A qualitative study of tribal colleges and universities that have transitioned: From two-year associate degree granting institutions to targeted four-year bachelor degree granting institutions

Lynette Chandler
Dept. of Educational Leadership, University of Montana
July, 2010


The purpose of this qualitative case study was to analyze how tribal colleges and Universities have transitioned from two-year associate degree granting institutions to offering four-year bachelor degree granting institutions. This case study includes three tribal colleges: Sitting Bull College, Salish Kootenai College and Turtle Mountain Community College. These colleges were selected to provide a solid cross section of the ten TCUs that have developed four-year degree programs while keeping the research bounded by the Northwest boundary of the United States. This research was framed by the central question: What is the process that selected two year associate degree offering TCUs used to develop specifically targeted four-year baccalaureate degree programs? The following six sub-questions were used: (1)Why are there so few examples of TCUs offering four-year baccalaureate degrees? (2) Why is it important for TCUs to offer a baccalaureate degree in addition to the associate degrees? (3) Is the desire to offer baccalaureate degrees only present in some TCUs or do all TCUs have this desire? (4) What has compelled these institutions to be among the first of the TCUs to make the transition from offering only two-year associate degrees to targeted baccalaureate degrees? (5) How has offering a targeted four-year degree by a TCU helped its students and community? (6) Are American Indian students more successful at TCUs, than at mainstream institutions, when seeking a four-year degree in a targeted area of study? The researcher organized the data collection according to patterns, consistencies, memoing, coding theme and selected vignettes to reflect the data. The researcher interviewed and transcribed the interviews based on the sub-questions and interview questions. Three key themes emerged from the analyses of the data.
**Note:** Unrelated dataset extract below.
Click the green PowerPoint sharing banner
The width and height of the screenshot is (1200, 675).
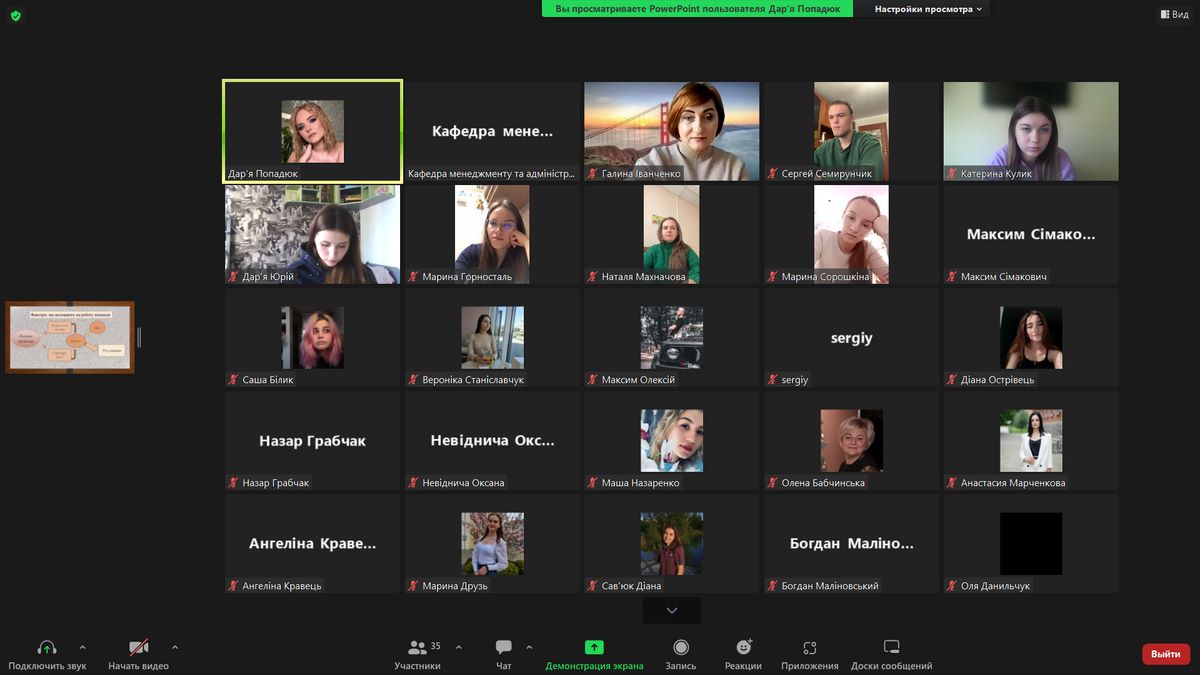697,9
They are: (1) Student needs were the driving factor for each TCU in making the decision to transition to offering a targeted four-year baccalaureate degree(s). (2) The TCU was responding to an identified community need for certain skills within that particular community. (3) Leadership and the resources available at the time of the inception of the newly formed targeted four-year degree(s) were also a common element in the responses to the interview questions.